Data Mining and Knowledge Discovery Handbook
Author: Oded Maimon
Publisher: Springer Science & Business Media
ISBN: 038725465X
Category : Computers
Languages : en
Pages : 1378
Book Description
Data Mining and Knowledge Discovery Handbook organizes all major concepts, theories, methodologies, trends, challenges and applications of data mining (DM) and knowledge discovery in databases (KDD) into a coherent and unified repository. This book first surveys, then provides comprehensive yet concise algorithmic descriptions of methods, including classic methods plus the extensions and novel methods developed recently. This volume concludes with in-depth descriptions of data mining applications in various interdisciplinary industries including finance, marketing, medicine, biology, engineering, telecommunications, software, and security.
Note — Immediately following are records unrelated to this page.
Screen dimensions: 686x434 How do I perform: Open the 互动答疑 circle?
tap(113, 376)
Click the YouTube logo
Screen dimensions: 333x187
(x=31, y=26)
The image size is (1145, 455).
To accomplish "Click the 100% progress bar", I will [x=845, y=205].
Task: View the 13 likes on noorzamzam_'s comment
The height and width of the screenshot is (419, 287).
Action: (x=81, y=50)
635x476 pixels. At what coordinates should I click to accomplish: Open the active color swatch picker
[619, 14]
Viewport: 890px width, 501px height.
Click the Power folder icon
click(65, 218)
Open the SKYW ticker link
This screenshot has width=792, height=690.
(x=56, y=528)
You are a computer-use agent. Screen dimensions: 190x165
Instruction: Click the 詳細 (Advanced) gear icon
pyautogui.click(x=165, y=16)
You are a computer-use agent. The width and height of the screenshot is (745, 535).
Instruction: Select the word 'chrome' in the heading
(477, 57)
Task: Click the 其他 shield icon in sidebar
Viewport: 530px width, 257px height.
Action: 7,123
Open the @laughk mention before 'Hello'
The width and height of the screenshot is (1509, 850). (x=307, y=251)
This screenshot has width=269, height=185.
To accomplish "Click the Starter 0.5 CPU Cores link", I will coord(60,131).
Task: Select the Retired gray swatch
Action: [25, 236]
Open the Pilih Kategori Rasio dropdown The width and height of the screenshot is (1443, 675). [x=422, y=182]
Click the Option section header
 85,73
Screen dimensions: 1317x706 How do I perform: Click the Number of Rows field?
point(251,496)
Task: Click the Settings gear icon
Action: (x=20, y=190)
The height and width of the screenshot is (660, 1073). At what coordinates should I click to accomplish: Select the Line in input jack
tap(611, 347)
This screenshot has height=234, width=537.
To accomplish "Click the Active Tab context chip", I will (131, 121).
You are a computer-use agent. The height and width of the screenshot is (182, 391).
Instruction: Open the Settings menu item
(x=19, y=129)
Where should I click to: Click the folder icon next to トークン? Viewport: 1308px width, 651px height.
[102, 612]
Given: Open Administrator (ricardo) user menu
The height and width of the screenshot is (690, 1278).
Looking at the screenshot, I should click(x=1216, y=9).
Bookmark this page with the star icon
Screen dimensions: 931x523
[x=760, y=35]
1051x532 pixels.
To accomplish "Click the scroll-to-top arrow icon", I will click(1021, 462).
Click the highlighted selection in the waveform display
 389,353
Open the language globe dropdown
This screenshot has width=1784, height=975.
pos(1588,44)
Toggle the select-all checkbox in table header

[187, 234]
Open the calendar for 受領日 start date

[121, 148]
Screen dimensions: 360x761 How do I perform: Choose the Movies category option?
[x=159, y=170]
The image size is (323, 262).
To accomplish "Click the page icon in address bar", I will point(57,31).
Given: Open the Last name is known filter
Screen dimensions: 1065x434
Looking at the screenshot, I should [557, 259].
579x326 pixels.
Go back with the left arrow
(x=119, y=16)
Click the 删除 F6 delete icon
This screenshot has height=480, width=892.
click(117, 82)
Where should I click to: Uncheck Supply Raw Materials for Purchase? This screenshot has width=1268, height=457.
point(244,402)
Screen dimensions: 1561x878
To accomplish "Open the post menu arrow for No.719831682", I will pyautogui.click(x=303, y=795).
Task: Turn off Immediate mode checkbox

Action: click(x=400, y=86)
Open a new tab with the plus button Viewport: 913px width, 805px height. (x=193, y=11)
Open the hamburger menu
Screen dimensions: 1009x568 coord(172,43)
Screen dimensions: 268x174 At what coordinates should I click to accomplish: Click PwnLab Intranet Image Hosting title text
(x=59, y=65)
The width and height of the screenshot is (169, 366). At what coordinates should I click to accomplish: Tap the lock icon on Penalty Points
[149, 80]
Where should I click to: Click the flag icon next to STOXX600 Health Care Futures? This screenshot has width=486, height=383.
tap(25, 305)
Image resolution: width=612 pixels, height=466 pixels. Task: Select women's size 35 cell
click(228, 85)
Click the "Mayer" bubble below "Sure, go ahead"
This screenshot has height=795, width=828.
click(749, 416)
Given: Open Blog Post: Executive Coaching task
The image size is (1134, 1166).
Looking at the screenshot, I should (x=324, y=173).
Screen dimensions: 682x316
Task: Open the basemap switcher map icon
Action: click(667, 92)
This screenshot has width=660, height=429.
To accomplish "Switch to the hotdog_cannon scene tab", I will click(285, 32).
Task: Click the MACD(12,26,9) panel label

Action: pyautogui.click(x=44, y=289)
Data Mining and Knowledge Discovery Handbook is designed for research scientists and graduate-level students in computer science and engineering. This book is also suitable for professionals in fields such as computing applications, information systems management, and strategic research management.
Publisher: Springer Science & Business Media
ISBN: 038725465X
Category : Computers
Languages : en
Pages : 1378
Book Description
Data Mining and Knowledge Discovery Handbook organizes all major concepts, theories, methodologies, trends, challenges and applications of data mining (DM) and knowledge discovery in databases (KDD) into a coherent and unified repository. This book first surveys, then provides comprehensive yet concise algorithmic descriptions of methods, including classic methods plus the extensions and novel methods developed recently. This volume concludes with in-depth descriptions of data mining applications in various interdisciplinary industries including finance, marketing, medicine, biology, engineering, telecommunications, software, and security. Data Mining and Knowledge Discovery Handbook is designed for research scientists and graduate-level students in computer science and engineering. This book is also suitable for professionals in fields such as computing applications, information systems management, and strategic research management.